Keeping Archives Alive: Resilience and Discovery on ATProto

The Black Reproductive Justice Archive (BRJA) gathers the voices of mothers, organizers, healthcare providers and scholars – first-hand testimonies about reproductive justice, in the words of the people who have lived it and are seeking to provide support for others.

An image of an interactive transcript being played – part of The Black Reproductive Justice Archive _{An interview from The Black Reproductive Justice Archive – published using the Hyperaudio Lite Wordpress Plugin}

I worked on the BRJA while I was at TheirStory. Their funding was tight, so we published the interviews on the simplest, cheapest website we could manage. That was before the US elections.

After the US elections, as the political climate changed, while funding for projects like this was being stymied and information on various official sites was being whitewashed, I was making some modifications to the BRJA site and realised that we were now dealing with an archive of politically sensitive material, exactly the sort of content that could be a target of a political takedown. I wondered what it would take to make stories like these difficult to erase.

I'm currently working as an independent consultant. Since I started work on The Hyperaudio Project 15 years ago I've been a CTO of startups that have relied on Hyperaudio-like interactive transcripts. The first was Trint, a UK-based company I cofounded, which addressed a need for journalists to transcribe and correct interviews – I was in the journalism space at the time, working on projects such as Palestine Remix for Al Jazeera and The Studs Terkel Radio Archive. This segued neatly into my next role as CTO of TheirStory, an oral history platform which also puts Hyperaudio tech front, left and centre. I want to keep working in this space, with a focus on open source, decentralised systems and the judicious application of AI.

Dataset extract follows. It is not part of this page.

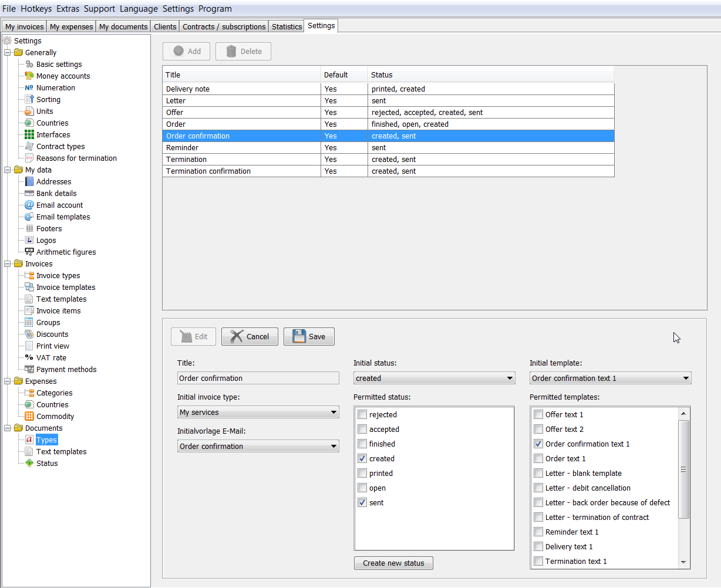Click the Numeration icon in Generally section
This screenshot has width=721, height=588.
(x=29, y=88)
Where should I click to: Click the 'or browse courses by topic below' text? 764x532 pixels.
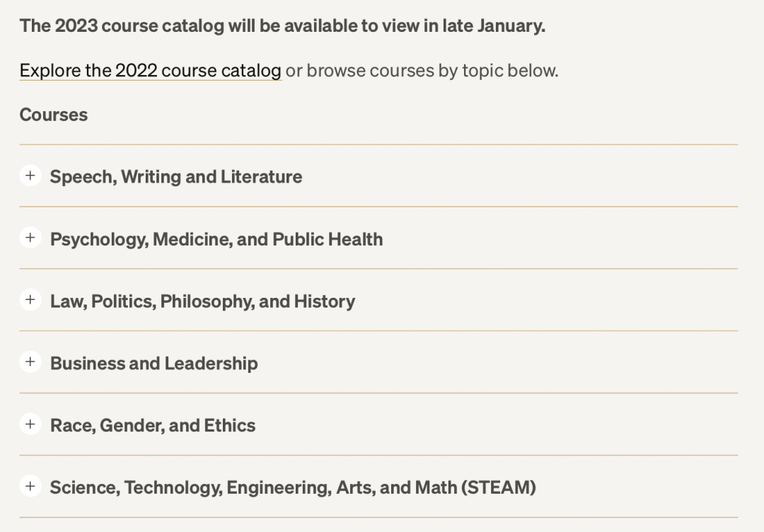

I've been active with the Mozilla Foundation over the years and have been lucky enough to attend and participate in many Mozilla Festivals, from running workshops to "wrangling" spaces. One of the spaces I wrangled for a couple of years was the Decentralisation Space and if you read back through this blog, you'll see a number of posts related to that time.

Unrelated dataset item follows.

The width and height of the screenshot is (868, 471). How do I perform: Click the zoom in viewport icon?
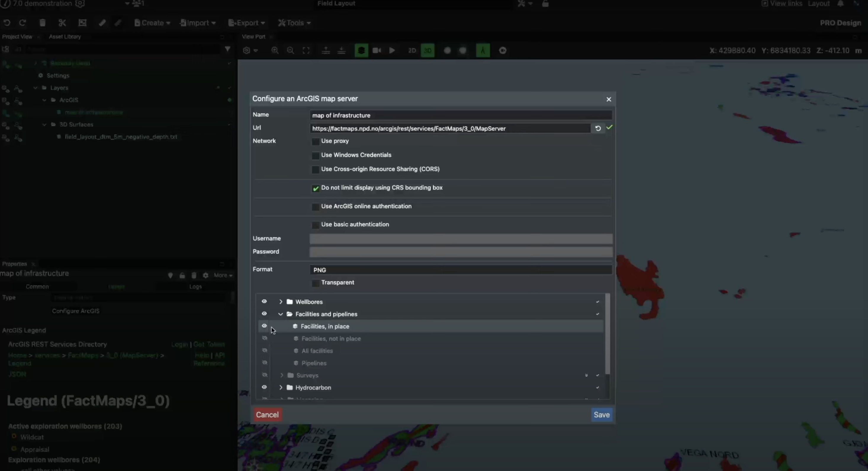275,51
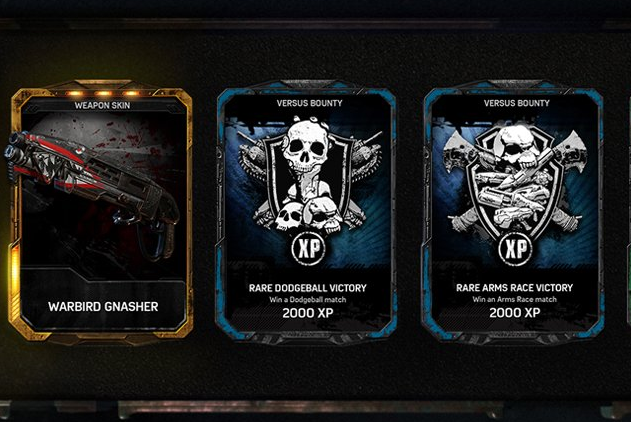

At the time the decentralised AT Protocol (sometimes known as ATProto for short) was but a glimmer in Jack Dorsey's eye, but there was plenty of discussion about IPFS and its use as a way of getting around government blocking of websites, for example the Catalan government turning to IPFS to keep referendum information reachable as Spain blocked the official site. Even Tim Berners-Lee dropped by to set up a stand and pitch Solid, his take on letting people own and carry their own data. It was notable also that Renata Avila ran a session "Decentralization and Dignity against Digital Colonialism" where decentralised solutions were discussed as a way of preserving indigenous people's stories, something that we touched on at TheirStory but never quite managed to fully realise – although we collaborated with a Canadian organisation, Know History, who do great work in that area.

Due to my interest in decentralisation, ATProto had been on my radar for a while. Back in January I responded to a Bluesky post mentioning the publishing of transcripts for a 2025 Atmosphere conference asking whether they would like help making them interactive, I was asked to start a thread on Discourse and it sparked a low-tempo discussion but by the time I'd finished at TheirStory and properly got going, a second conference had taken place in 2026, and it's that content I'm working with now.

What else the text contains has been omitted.